Personalizzazione e scalabilità: una policy TRM non può essere uguale per tutti
Una delle principali debolezze nelle policy aziendali di travel risk è l’applicazione di un modello unico e standardizzato, valido per qualsiasi viaggio. Ma il contesto di una trasferta a Parigi per partecipare a un convegno è ben diverso da quello di una missione tecnica a Lagos, o di una negoziazione commerciale in una zona rurale dell’India. I livelli di rischio cambiano radicalmente, così come le condizioni ambientali, sanitarie, normative e infrastrutturali. È per questo che una policy TRM efficace deve prevedere protocolli scalabili e modulabili in base al Paese di destinazione, al ruolo del dipendente e alla durata del viaggio.

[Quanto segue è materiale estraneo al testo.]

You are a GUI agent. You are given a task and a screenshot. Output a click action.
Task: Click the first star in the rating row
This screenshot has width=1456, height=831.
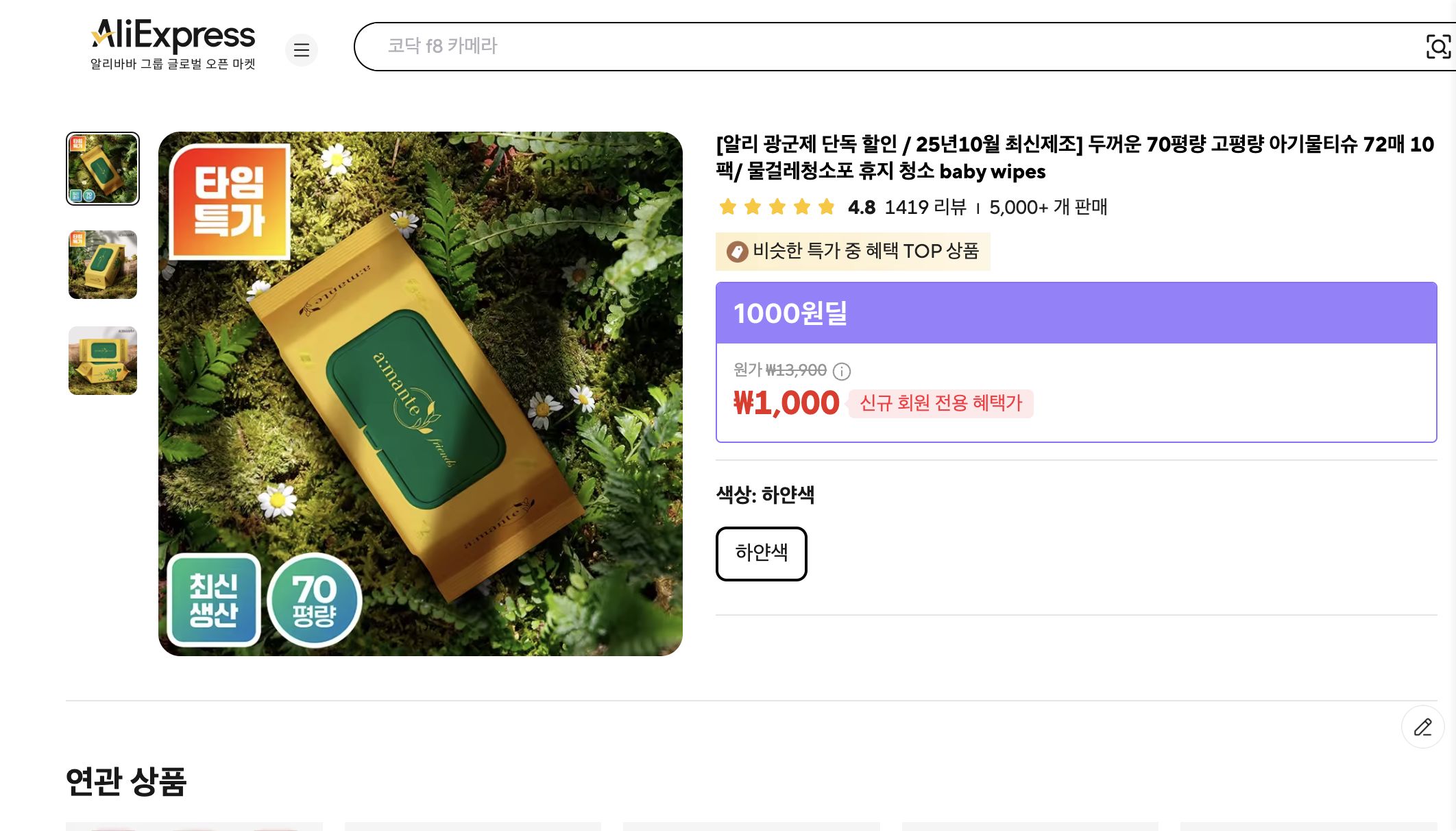point(727,206)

Il travel risk manager dovrebbe proporre una classificazione interna delle destinazioni, basata su fonti ufficiali come le schede della Farnesina, il Global Peace Index o le valutazioni di sicurezza fornite dalle compagnie assicurative partner. È utile creare una mappatura che distingua, ad esempio, tra Paesi a basso, medio e alto rischio, e associare a ciascun livello una serie di misure specifiche: dalla necessità di un briefing pre-partenza fino all’obbligo di tracciamento in tempo reale durante la missione. Allo stesso modo, un dirigente C-level e un tecnico operativo avranno esigenze differenti in termini di protezione, equipaggiamento, comunicazione e libertà decisionale. L’efficacia della policy si misura anche dalla sua capacità di adattarsi alle condizioni reali del viaggio, offrendo soluzioni personalizzate ma coerenti con il framework aziendale complessivo.

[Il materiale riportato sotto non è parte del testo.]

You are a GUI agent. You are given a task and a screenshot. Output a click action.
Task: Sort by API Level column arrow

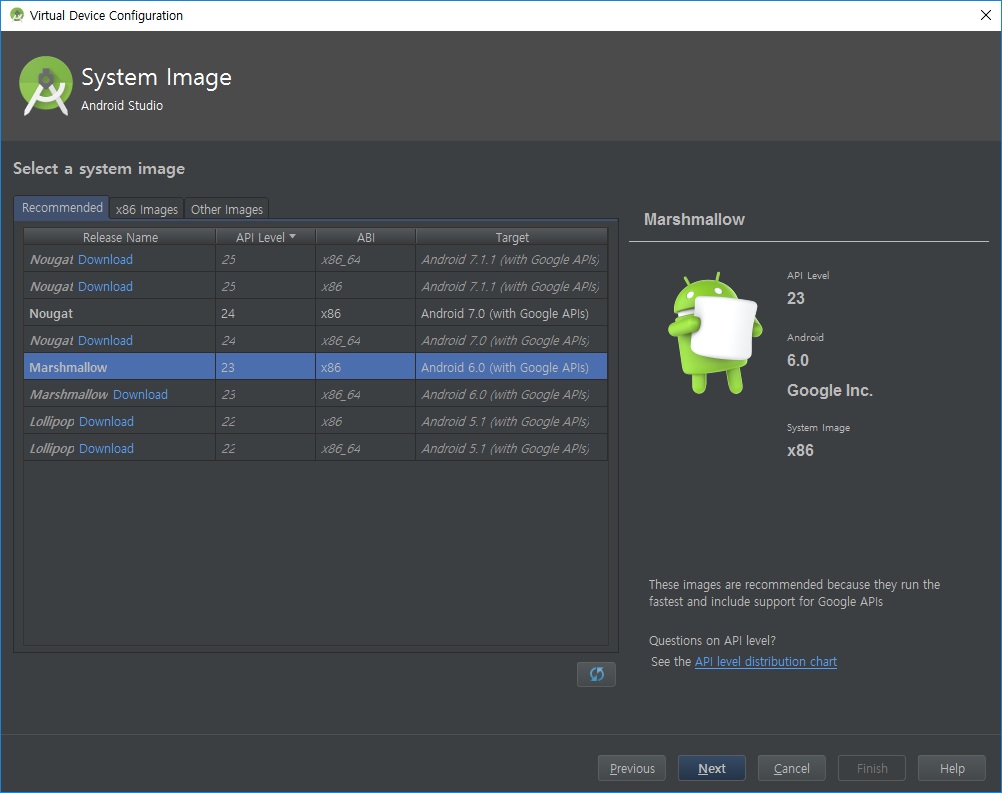tap(292, 237)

Una travel risk management policy che nessuno legge è una policy inutile
Scrivere una policy impeccabile è solo metà del lavoro. L’altra metà, forse quella più critica, è farla conoscere e interiorizzare da chi viaggia. Una policy che resta in un file PDF sul server aziendale, o che viene allegata a una mail mai aperta, è del tutto inutile. La vera sfida del travel risk manager è quindi culturale prima ancora che operativa: trasformare la policy da documento statico a strumento vissuto.
Per ottenere questo risultato, è necessario inserire il documento nella vita reale dell’azienda. La policy deve entrare nel processo di onboarding per tutti i dipendenti che viaggeranno per lavoro, magari attraverso una breve sessione di formazione interattiva. Può diventare oggetto di aggiornamenti periodici, con incontri brevi ma regolari in cui si condividono casi reali, simulazioni, nuove regole nei Paesi target. In corrispondenza di ogni trasferta, il dipendente dovrebbe ricevere promemoria sintetici e personalizzati, che riepiloghino le regole fondamentali, i numeri da contattare, le criticità locali.

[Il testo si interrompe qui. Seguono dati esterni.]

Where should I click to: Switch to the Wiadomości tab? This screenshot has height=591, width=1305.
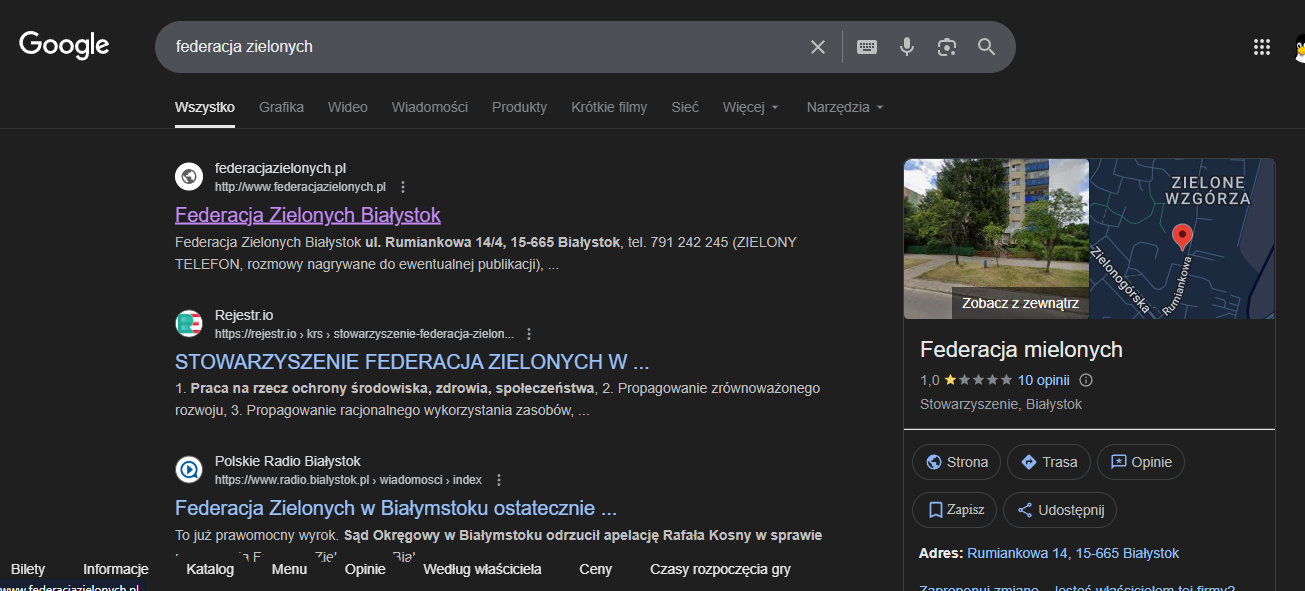pyautogui.click(x=429, y=107)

La diffusione deve sfruttare canali interni efficaci, come app aziendali, intranet, chatbot o newsletter mirate. Meglio ancora se il contenuto viene adattato in formati visivi e agili: una pagina infografica, un vademecum “da tasca”, una dashboard interattiva. Anche la formazione può essere ripensata in chiave smart: quiz online, microlearning con brevi video o scenari a scelta, giochi a premi per stimolare l’attenzione. In questo modo, la policy TRM non sarà più percepita come un’imposizione formale, ma come un alleato concreto per chi viaggia, capace di rafforzare la fiducia e la percezione di tutela da parte dell’azienda.